EUROPE'S "CAP AND TRADE" PROBLEMS
April 9, 2007
As U.S. lawmakers work on the details of "cap and trade" carbon dioxide legislation, they need to know what Europeans already know: When trying to slow down global warming, beware of unintended consequences, says Steven Mufson in the Washington Post.
Consider Kollo Holding's (a silicon carbide maker) factory in the Netherlands:
- Managers at the factory say their plant as an ecological standout: They use waste gases to generate energy and have installed the latest pollution-control equipment.
- But Europe's emissions program has driven electricity prices so high that the facility routinely shuts down for part of the day to save money on power, which, contrary to environmental goals, reduces energy efficiency.
- Although demand for its products is strong, the plant has laid off 40 of its 130 employees and trimmed production.
- Two customers have turned to cheaper imports from China, which is not covered by Europe's costly regulations.
They aren't the only ones suffering, says Mufson.
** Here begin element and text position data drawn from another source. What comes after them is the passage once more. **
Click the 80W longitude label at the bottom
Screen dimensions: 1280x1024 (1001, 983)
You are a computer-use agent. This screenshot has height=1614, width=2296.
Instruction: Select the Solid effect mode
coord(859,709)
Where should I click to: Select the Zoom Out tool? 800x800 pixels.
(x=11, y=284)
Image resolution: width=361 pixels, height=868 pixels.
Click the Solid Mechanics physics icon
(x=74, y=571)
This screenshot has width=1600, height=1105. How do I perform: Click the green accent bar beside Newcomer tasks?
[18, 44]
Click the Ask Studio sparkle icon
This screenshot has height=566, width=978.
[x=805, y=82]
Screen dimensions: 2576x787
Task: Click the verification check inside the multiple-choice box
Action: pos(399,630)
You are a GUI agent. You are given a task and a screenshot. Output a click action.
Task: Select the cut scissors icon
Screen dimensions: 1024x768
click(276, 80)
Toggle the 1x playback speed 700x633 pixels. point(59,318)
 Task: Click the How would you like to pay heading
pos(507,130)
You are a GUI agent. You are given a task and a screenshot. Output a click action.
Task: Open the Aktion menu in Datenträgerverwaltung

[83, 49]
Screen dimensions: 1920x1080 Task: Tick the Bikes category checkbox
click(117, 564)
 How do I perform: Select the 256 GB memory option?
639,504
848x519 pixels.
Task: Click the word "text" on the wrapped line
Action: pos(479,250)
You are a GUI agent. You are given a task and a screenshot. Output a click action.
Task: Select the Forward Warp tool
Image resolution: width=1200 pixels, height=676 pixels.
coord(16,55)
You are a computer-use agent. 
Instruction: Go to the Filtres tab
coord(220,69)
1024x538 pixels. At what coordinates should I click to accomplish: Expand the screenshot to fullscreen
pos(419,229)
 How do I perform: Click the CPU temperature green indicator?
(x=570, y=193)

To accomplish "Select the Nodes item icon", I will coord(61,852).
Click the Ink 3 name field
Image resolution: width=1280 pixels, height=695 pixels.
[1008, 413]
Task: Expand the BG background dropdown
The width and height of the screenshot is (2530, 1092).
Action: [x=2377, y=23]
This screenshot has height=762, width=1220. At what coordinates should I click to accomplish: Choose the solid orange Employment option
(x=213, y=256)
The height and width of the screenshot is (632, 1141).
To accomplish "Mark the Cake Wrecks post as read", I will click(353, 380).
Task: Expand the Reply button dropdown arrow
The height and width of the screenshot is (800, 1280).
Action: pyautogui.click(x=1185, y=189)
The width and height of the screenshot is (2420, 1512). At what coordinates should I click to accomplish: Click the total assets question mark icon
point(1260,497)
French cement workers fear they're going to lose jobs to Morocco, which doesn't have to meet the European guidelines; and German homeowners pay 25 percent more for electricity than they did before the caps.
Making matters worse, the rationing hasn't proved successful, says Mufson:
- Because of lobbying by well-connected companies, the EU's limits on emissions ended up being higher than the actual emissions.
- As a result, fewer companies than expected had to buy emissions this year, and the price of carbon allowances, which had topped $30 per ton of carbon about a year ago, crashed to about $1 a ton.
- Germany boasts that it has cut emissions to 18.4 percent below 1990 levels, but nearly half the reduction was because of sagging industrial output in the former East Germany after reunification.
- For the 2008-2012 period, European Union officials sliced 5 percent off Germany's emissions proposal.